Recently, significant breakthroughs have been made in cancer immunotherapy. Immunologists have successfully cured cancer patients by using biologic (e.g., checkpoint blockade) and cellular drugs (e.g., TCR-T and CAR-T) to enhance the anti-cancer ability of patients' own T cells. The major goal of our laboratory is to explore the regulatory mechanism of T cell anti-tumor ability and develop new cancer immunotherapies by combining proteomic, CRISPR screen, and mouse genetics.
Engineered T cell therapies, mainly CAR-T and TCR-T, have become the new frontier of cancer treatment. CAR-T and TCR-T therapies differ in many aspects, including cell persistence and toxicity, leading to different therapeutic outcomes. Both TCR and CAR recognize antigens and trigger T-cell mediated antitumor response, but they have distinct molecular structures and signaling properties.
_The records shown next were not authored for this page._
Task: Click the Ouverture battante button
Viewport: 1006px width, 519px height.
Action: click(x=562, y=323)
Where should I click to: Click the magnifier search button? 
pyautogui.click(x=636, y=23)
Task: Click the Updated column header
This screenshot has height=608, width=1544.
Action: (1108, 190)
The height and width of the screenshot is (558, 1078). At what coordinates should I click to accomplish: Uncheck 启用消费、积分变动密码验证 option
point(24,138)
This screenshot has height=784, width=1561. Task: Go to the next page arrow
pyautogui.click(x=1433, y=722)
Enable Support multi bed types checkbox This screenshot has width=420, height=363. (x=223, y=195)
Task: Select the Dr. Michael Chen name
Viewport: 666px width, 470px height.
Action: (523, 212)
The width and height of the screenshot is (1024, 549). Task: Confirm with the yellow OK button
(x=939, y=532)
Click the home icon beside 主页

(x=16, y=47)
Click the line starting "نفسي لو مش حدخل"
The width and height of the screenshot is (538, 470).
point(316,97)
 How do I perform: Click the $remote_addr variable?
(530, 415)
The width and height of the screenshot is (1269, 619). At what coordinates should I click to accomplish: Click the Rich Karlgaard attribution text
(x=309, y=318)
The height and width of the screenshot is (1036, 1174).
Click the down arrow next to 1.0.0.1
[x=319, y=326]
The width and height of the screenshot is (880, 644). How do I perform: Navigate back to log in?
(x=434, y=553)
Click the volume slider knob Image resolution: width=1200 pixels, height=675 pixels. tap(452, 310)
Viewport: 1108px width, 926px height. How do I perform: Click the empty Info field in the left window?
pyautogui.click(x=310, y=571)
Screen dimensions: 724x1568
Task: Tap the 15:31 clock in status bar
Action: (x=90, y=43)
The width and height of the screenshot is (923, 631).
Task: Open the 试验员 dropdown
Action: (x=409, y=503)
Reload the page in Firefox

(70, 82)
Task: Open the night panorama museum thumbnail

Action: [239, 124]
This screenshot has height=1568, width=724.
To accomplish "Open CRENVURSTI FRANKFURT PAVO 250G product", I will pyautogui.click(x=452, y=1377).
The antitumor response in the engineered T cells can be conceptually divided into three stages: i. The sensors on the T cell membrane, e.g., TCR and CAR, scan the surrounding environment and recognize tumor antigens on tumor cells; ii. The information is transduced and amplified through a signal transduction network to activate T cells; iii. An array of effector molecules are activated or produced to execute antitumor responses (see the Figure below and our review published in Trends in Cancer, 2021). The sensors, transducers, and effectors are the essential components of the antitumor response of engineered T cells. Positive and negative feedback loops are also involved in enabling these three components to induce a potent and durable antitumor response. TCR-T and CAR-T exhibit several distinct clinical features, including in vivo persistence of transferred T cells, the number of T cells transferred to the patients and the efficacy against solid tumors. These differences are contributed, at least partially, by the distinct features of sensors and transducers of TCR-T and CAR-T cells. Understanding how engineered T cells sense the tumor antigens and how signaling networks control T cell antitumor activities will help us develop next-generation engineered T cell therapy. Collectively, in my eyes, the primary function of the egineered T cells is to serve as an information processor, where inputs are recongized and sorted,followed by the activated effector mechanisms. Thus, our laboratory is focusing on the optimizing the sensors and transducers, as well as the effector molecules, that regulate T cell antitumor function.